Injuries send two to hospitals after fire Wednesday in Lake Ballinger area

Firefighters get a chainsaw ready for possible use while working to contain a fire Wednesday afternoon in Mountlake Terrace. (Photo courtesy South County Fire)

Correcting address from Mountlake Terrace to Edmonds

Two people were taken to local hospitals Wednesday afternoon after being injured as a result of a fire at an apartment complex near Lake Ballinger in Edmonds.

According to South County Fire spokesperson Christie Veley, one woman and one man were outside the apartment building, located in the 7900 block of 236th Street Southwest, when firefighters arrived.

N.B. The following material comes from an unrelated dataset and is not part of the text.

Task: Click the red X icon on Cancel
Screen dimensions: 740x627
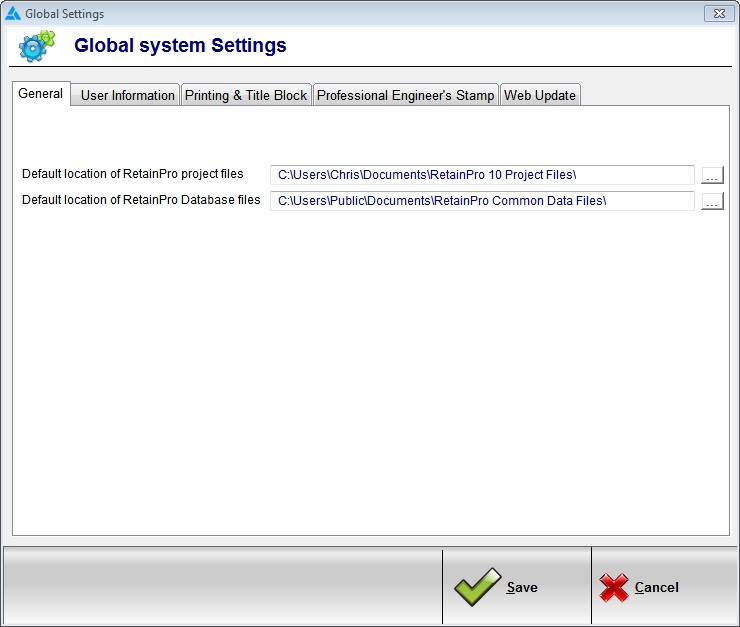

“The woman had burns and smoke inhalation, and was taken to Harborview (Medical Center),” Veley said. “The man was also suffering from smoke inhalation and was taken to Swedish Edmonds.”

Neither of the injuries to the woman and man were life-threatening, Veley said.

A 911 call reported a porch fire at the 4-unit building just after 12:40 p.m., according to a news release. While firefighters kept flames contained to the original unit, fire spread to the attic and took more than a half-hour to get under control.

Nearly 50 firefighters responded to the fire from 13 different fire stations, according to a news report.

Fire department personnel confer Wednesday afternoon at the site of a fire at an Edmonds apartment complex near Lake Ballinger. (Photo courtesy South County Fire)

Nearly 50 firefighters responded to the fire from 13 different fire stations.

“Thank you Shoreline Fire Department for your help with this response,” according a post on the X (formerly Twitter) page of South County Fire. “We also appreciate Support 7 and American Red Cross Northwest Region volunteers for assisting at least nine people temporarily displaced by the fire. South County Fire is investigating the cause.”

A fire at an apartment complex is contained by spraying water (left) Wednesday in Edmonds. (Screenshot from video courtesy of South County Fire)
Personnel from 13 fire stations responded to the fire in Edmonds on Wednesday afternoon. (Photo courtesy of South County Fire)
  1. This fire is a tragedy, as are all house fires. I am very sorry for the affected residents of the 4 apartments in this building. Does any other reader of this news story find it inappropriate that firefighters from 13 stations responded to a fire in a 4 unit apartment building? It’s ONE relatively small building, folks. The South County Regional Fire Authority has been telling the Edmonds City Council that they are a well oiled machine, that they are good custodians of the tax dollars they collect, that they are not over staffed and that they do not waste the public’s money. That’s the message from the elected members of the fire commission. But that’s not the truth. The truth is what MEN reported in this article. This was a failed response, in my opinion. A failed response is not only when it takes too long to get firefighters and equipment to the scene of a fire. A failed response is also when you swarm a fire with too many personnel and equipment from multiple agencies because you don’t know your territory and you don’t know how to dispatch. Why should I vote next year to join this RFA?

  2. This would be a good opportunity for someone from South County Fire and our current city management to explain how Shoreline Fire got involved with this particular fire – were they called based on an actual need for more personnel or did a rig just happen to be close or closer and heard the call first, coming to the emergency just in case? Was this a typical type of fire emergency that would require up to 50 personnel? If these Shoreline personnel had been needed at the other end of their own town at nearly the same time, would they have been able to make the best possible and most responsible effort for their OWN town citizens? If I were a Mayor ultimately responsible for public safety, or a City Council Person who just voted to ask the citizens to voluntarily give up virtually all management control of fire service to the RFA, I’d be very curious and want answers to these or similar questions considering the vote coming up in Edmonds about future fire service. Regardless of money, I’m a firm no vote until someone convinces me that RFA can do fire/rescue better than an EFD 2 station(in the right locations) plan with a Chief answerable to a Strong Mayor.